186センチ、98キロの大柄な体躯に、ふてぶてしい態度。投げては150メートルに迫り、打っては150メートル弾を放ったこともある。"山陰のジャイアン"こと開星高校(島根県)の白根尚貴(なおき)君(18)は、今年のドラフト候補生の中でも強烈な個性を放つ"裏注目株"だった。

 ソフトバンクに4位指名された日の翌日、白根君は午前中に早退していた。

「ドラフト当日は、自分の夢がかなうかどうかでずっと緊張していたんです。神経が疲れてしまって、胃が痛くなったんです。こんな図体ですが、意外に繊細で気が小さいんです(笑い)」

 両親は彼が小学5年の時に離婚。白根君は心臓病を患う母と2人で生活してきた。小学1年から野球に励んできたが、グラウンド外では札付きのワルだった。
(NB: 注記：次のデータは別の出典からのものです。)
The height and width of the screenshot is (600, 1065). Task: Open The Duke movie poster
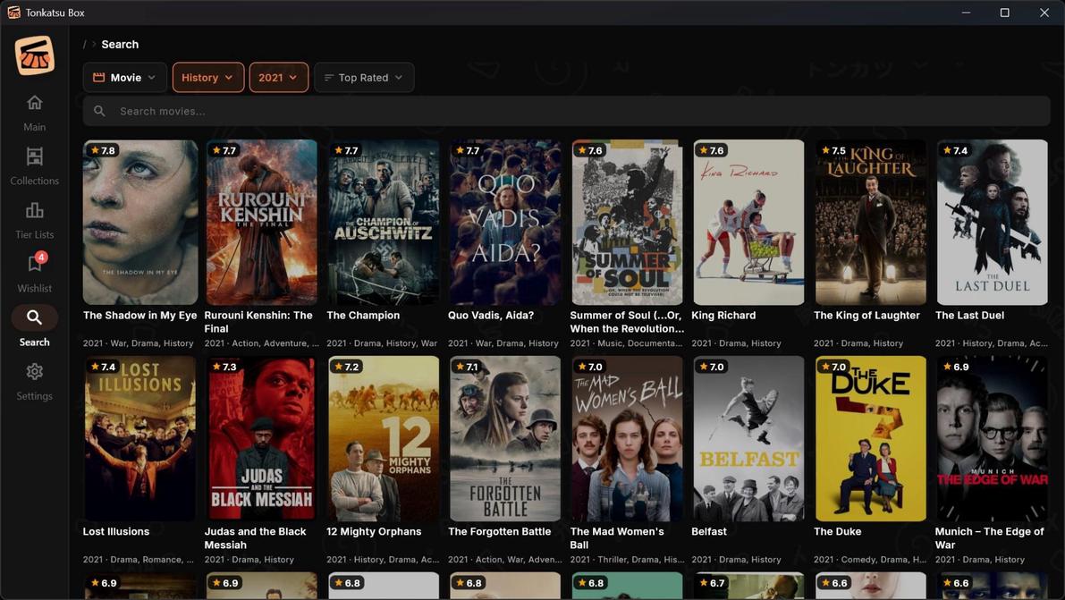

「中学3年の頃は荒れていました。学校でもチョークや黒板消しを人に投げつけたり、むかついたヤツをひたすら殴ったり......3日に1回ぐらいは警察が学校に来ていましたし、夜遊びして一度だけ補導されたこともあります。今ではものすごく反省しています」

 改心したきっかけは、母の病気だった。

「僕が迷惑をかけると母の心臓に負担がかかる。プロに入って母を楽させてあげたいので、甲子園に行ける開星進学を決めたんです」

 すぐに頭角を現し、1年春にはエースとして選抜大会に出場。しかし初戦で21世紀枠の向陽(和歌山県)に1-2で敗れてしまう。その日、野々村直通(なおみち)監督が「末代までの恥」と発言して社会問題に。謝罪会見を開き、監督を辞すと、白根君の生活は再び荒れた。謹慎して野球部を離れた時期には「退学」を決意。野球部に関わってはいけない身でありながら、それを引き留めたのが今年4月に復帰した野々村監督だった。

「白根は島根の宝。このまま退学させては、どんな悪さをしでかすかわからんし、あいつの人生が終わってしまう。『お前のおらん開星野球部はつまらん』と言いました」(野々村監督)

 白根君もその言葉を覚えている。

「忘れられません。この言葉で僕は救われたし、生まれ変わった。母と2人で暮らしている僕にとっては、野々村監督が父でした」

 ソフトバンクは豪腕よりも打撃センスに大きな期待を寄せており、本人も打者転向を決意している。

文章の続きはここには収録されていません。